___ Excerpted data ___
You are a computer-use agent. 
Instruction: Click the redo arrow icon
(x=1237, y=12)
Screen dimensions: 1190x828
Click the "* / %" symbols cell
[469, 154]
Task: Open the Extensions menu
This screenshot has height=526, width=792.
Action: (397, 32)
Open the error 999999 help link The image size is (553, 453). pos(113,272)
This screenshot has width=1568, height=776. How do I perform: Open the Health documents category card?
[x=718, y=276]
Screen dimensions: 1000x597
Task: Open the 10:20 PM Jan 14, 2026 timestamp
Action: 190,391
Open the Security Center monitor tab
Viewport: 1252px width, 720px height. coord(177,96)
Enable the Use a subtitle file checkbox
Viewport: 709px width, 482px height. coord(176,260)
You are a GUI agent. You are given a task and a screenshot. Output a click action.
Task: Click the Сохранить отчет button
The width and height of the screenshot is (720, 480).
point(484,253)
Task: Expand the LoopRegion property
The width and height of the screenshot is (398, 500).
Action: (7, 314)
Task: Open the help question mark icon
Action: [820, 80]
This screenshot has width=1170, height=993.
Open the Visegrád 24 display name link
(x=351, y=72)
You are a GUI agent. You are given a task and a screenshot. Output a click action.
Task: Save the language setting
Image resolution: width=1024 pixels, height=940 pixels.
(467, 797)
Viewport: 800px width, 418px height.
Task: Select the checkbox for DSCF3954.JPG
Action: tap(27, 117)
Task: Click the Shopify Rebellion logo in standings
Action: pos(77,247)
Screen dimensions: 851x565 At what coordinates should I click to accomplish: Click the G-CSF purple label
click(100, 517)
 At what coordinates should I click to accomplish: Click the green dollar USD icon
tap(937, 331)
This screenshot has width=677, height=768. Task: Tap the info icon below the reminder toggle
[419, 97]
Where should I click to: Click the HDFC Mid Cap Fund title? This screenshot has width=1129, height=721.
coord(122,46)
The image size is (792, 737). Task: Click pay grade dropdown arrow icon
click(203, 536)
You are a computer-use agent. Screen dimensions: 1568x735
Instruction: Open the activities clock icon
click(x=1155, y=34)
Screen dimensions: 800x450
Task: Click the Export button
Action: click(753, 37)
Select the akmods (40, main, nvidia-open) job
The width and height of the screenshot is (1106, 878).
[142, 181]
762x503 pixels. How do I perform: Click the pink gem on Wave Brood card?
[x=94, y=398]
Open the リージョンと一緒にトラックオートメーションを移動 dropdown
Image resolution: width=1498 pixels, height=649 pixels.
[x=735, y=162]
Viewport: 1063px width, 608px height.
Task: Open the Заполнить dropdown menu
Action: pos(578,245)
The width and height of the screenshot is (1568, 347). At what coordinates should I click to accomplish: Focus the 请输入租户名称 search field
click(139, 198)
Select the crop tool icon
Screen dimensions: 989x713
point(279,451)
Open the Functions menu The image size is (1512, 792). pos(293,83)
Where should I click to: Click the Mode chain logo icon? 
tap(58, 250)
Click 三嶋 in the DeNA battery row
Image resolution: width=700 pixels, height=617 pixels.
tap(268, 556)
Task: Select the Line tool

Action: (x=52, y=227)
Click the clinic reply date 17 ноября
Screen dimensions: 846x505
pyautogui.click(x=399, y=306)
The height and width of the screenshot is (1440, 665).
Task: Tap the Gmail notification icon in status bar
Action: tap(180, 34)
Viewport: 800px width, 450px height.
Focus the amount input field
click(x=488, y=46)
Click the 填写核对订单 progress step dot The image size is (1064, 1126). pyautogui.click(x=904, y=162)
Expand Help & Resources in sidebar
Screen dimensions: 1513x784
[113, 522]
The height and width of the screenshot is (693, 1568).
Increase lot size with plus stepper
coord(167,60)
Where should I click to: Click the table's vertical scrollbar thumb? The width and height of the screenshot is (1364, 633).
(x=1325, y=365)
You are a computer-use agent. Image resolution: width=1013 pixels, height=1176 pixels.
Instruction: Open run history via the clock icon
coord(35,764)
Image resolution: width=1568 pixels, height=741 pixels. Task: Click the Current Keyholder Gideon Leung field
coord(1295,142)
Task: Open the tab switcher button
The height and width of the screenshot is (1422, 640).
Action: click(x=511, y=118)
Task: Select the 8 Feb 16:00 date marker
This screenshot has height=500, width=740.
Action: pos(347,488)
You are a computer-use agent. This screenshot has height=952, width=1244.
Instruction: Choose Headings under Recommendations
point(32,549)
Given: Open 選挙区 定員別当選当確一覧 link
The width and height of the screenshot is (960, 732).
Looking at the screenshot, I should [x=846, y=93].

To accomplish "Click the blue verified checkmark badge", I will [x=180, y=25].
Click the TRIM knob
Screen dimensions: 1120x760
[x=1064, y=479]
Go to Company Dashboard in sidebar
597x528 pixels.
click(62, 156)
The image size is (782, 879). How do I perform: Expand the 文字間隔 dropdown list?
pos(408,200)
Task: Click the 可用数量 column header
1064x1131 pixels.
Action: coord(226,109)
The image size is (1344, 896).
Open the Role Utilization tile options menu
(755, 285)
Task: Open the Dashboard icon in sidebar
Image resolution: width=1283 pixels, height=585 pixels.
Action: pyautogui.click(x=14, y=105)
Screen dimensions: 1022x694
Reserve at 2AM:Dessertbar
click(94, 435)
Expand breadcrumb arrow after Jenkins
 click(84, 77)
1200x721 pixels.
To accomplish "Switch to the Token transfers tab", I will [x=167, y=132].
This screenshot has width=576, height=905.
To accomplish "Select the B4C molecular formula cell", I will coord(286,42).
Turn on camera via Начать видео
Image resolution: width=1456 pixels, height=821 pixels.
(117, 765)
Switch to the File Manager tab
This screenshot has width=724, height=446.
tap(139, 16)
___
● **What is needed**:
Here the answer is the exact run of lines above, from the line with "Given: Open 選挙区 定員別当選当確一覧 link" down to the last, and nothing else.

● **Written answer**:
Given: Open 選挙区 定員別当選当確一覧 link
The width and height of the screenshot is (960, 732).
Looking at the screenshot, I should [x=846, y=93].

To accomplish "Click the blue verified checkmark badge", I will [x=180, y=25].
Click the TRIM knob
Screen dimensions: 1120x760
[x=1064, y=479]
Go to Company Dashboard in sidebar
597x528 pixels.
click(62, 156)
The image size is (782, 879). How do I perform: Expand the 文字間隔 dropdown list?
pos(408,200)
Task: Click the 可用数量 column header
1064x1131 pixels.
Action: coord(226,109)
The image size is (1344, 896).
Open the Role Utilization tile options menu
(755, 285)
Task: Open the Dashboard icon in sidebar
Image resolution: width=1283 pixels, height=585 pixels.
Action: pyautogui.click(x=14, y=105)
Screen dimensions: 1022x694
Reserve at 2AM:Dessertbar
click(94, 435)
Expand breadcrumb arrow after Jenkins
 click(84, 77)
1200x721 pixels.
To accomplish "Switch to the Token transfers tab", I will [x=167, y=132].
This screenshot has width=576, height=905.
To accomplish "Select the B4C molecular formula cell", I will coord(286,42).
Turn on camera via Начать видео
Image resolution: width=1456 pixels, height=821 pixels.
(117, 765)
Switch to the File Manager tab
This screenshot has width=724, height=446.
tap(139, 16)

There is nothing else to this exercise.